It depends on the context, so not all of these will be relevant.
Has the model been overfitted to its training data? For instance, a model to tell photos of cats from photos of dogs might accidentally be trained on photos of dogs that are outdoors and cats sat on furniture indoors. So the model actually detects grass vs. chairs rather than dogs vs. cats. So it’s worth testing with valid data that’s unlike the training data e.g. indoor dogs and outdoor cats.
If the model gives a yes / no, what are its most important rates - true positive, false positive, true negative, and false negative? Do all 4 combinations matter the same amount in your context?
Do errors occur equally for all kinds of input, or are they more common for certain subsets of the input space? Does this matter in your context?
The improvement over time probably won’t come for free. In production, the model will be frozen and so will give the same output if given the same input more than once.
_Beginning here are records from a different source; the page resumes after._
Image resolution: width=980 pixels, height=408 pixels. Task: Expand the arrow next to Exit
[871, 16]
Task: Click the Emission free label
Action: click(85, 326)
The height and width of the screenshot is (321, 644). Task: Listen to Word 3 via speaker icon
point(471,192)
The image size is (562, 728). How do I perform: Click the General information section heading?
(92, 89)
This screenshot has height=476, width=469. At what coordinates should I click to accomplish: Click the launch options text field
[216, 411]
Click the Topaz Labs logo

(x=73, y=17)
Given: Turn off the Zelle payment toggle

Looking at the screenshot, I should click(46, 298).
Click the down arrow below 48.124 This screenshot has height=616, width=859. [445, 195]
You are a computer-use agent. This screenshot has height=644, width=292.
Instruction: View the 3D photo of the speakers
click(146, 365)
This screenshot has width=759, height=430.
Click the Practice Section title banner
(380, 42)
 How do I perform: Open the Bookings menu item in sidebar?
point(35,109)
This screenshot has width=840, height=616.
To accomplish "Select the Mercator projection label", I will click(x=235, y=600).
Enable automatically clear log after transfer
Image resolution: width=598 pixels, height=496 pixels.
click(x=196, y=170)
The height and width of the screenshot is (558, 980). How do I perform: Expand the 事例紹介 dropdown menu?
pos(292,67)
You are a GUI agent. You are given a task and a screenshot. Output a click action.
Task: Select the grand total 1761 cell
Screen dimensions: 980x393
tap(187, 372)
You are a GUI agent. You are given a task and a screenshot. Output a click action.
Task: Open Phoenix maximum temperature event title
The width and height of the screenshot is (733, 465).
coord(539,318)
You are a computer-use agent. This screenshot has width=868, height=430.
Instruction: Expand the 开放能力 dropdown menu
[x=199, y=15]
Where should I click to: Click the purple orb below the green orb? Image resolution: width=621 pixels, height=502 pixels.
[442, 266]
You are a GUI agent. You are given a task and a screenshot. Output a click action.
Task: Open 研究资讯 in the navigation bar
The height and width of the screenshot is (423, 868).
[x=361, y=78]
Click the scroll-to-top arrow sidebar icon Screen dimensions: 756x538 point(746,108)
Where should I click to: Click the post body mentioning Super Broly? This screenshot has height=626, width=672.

The behaviour will change only when the model is retrained.
This retraining could happen after X more time has passed, after X more data has been processed, or the performance of the model has dropped by / below X. (The last one is if the data is gradually changing over time, so a fixed model will become less and less accurate.)
Which kind of threshold to trigger retraining makes most sense for your context?
It’s probably something you have at least partly sorted because of the data engineering that’s currently happening, but traceability, provenance, governance etc. are all important. If the model starts behaving differently (maybe worse) today than yesterday, can you work out why? Was a new model released? Why and by whom? Was this a manual process and someone forgot a step? What data was version X of the model trained on? Version X-1? Can you easily go back to version X-1? Can you produce a model that’s trained on the same data as version X,-1, but then train it further on new data?
There are some architecture or design questions to consider (which I realise is much easier said than done). There’s more than one kind of model that you could use - would you get better performance with a different one? For a given model there can be big parameters to tune e.g. how many layers to have in a neural network.
Even with the type and basic structure fixed, there’s the question of features. Instead of plugging all available data into the model, a pre-processed subset (the features) is used. First, a subset of the variables is chosen (by a human) because it is most strongly linked to the desired output. Once this filtering has happened, simple maths can occur before the features are ready, e.g. applying log to base 10, taking the minimum of two bits of data etc.
Are the features the right ones? Are there inputs with the same or similar features, that should lead to different outputs?